Abstract

I ntraocular pressure (IOP) rises when the balance between aqueous humor formation and outflow resistance is compromised. In a normal eye, ciliary muscle (CM) and trabecular meshwork (TM) contraction and relaxation function in synchrony to provide fine control of outflow. Recent investigations of the role of endothelial nitric oxide synthase (eNOS) 1 suggest TM mechanosensitivity as a homeostatic mechanism mediated in part by NO to maintain normal outflow facility and IOP. The active role of TM contraction and relaxation in the regulation of IOP is also likely to be mediated in part by the actomyosin contractility/cytoskeleton/cell-cell and cell-matrix adhesion system. The cytoskeleton and contractility mechanisms may be the efferent "execution" arm of the reflexive and regulatory mechanism; their arrangement governs the final facility. The eNOS/NO system appears to be a signal/transduction arm that mediates response to the stressors. It is generally agreed that the greatest resistance to outflow resides in the juxtacanalicular region and inner wall of Schlemm's canal (SC)-areas that are directly affected by contractile changes in the CM and TM. The interactions of this system are just now being appreciated.
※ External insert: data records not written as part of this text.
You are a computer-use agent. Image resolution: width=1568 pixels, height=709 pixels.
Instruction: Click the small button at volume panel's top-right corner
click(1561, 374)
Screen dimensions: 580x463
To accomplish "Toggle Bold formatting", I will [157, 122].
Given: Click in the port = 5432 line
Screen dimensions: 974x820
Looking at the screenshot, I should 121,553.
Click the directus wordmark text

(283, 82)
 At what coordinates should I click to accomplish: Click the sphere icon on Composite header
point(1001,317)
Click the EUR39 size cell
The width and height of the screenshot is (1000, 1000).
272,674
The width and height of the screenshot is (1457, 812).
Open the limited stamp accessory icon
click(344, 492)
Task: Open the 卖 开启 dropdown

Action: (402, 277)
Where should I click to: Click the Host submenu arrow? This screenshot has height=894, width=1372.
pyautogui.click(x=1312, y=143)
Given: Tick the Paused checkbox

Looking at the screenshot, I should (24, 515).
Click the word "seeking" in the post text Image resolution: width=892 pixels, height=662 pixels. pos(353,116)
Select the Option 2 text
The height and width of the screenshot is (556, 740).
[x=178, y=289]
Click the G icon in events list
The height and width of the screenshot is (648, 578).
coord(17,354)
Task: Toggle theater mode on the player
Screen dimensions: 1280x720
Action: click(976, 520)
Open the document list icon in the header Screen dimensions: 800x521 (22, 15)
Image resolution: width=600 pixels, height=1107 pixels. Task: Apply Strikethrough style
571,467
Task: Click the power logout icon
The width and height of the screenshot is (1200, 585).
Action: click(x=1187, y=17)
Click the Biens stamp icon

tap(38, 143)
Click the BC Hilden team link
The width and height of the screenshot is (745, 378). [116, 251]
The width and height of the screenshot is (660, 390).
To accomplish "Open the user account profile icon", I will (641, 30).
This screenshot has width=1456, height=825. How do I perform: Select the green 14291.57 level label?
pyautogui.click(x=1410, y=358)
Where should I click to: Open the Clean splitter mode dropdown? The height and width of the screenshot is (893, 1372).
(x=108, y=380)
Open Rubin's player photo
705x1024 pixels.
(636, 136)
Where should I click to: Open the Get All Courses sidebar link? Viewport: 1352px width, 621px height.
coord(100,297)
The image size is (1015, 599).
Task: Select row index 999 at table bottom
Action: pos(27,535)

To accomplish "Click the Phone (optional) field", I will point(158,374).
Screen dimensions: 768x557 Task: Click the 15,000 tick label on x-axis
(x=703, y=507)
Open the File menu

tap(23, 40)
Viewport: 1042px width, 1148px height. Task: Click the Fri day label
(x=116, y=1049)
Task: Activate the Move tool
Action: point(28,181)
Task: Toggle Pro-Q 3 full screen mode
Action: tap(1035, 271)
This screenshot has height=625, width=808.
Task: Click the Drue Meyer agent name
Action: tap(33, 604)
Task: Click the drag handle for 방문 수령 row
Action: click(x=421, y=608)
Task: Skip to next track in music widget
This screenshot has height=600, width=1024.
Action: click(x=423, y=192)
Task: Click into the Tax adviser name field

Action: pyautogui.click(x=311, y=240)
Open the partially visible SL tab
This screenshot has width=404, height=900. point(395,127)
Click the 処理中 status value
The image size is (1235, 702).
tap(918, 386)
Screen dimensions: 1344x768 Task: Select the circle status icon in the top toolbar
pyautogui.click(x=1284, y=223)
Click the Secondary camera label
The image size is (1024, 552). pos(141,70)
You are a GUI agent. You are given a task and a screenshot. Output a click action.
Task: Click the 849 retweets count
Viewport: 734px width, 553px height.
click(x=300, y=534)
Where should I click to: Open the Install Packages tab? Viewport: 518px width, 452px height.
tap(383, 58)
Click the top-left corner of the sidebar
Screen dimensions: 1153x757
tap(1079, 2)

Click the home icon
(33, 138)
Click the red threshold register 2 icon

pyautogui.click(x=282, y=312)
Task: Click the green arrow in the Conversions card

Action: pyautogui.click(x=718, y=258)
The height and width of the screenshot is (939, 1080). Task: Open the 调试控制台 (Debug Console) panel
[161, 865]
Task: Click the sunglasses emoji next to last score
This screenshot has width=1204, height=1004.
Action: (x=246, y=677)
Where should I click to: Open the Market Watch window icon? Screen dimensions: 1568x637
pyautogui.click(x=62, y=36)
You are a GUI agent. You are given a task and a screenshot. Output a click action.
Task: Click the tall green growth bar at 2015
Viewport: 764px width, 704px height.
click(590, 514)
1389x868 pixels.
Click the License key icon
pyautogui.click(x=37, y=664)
Understanding how this system functions is critical for determining how to effectively and efficiently manipulate elements of the system to therapeutic effect. The molecular pathways that modulate uveoscleral and trabecular outflow are complex. Advances in identifying the most salient therapeutic elements in such complicated systems are best catalyzed in small, focused meetings. These are a valuable complement to the larger research meetings, and more are needed.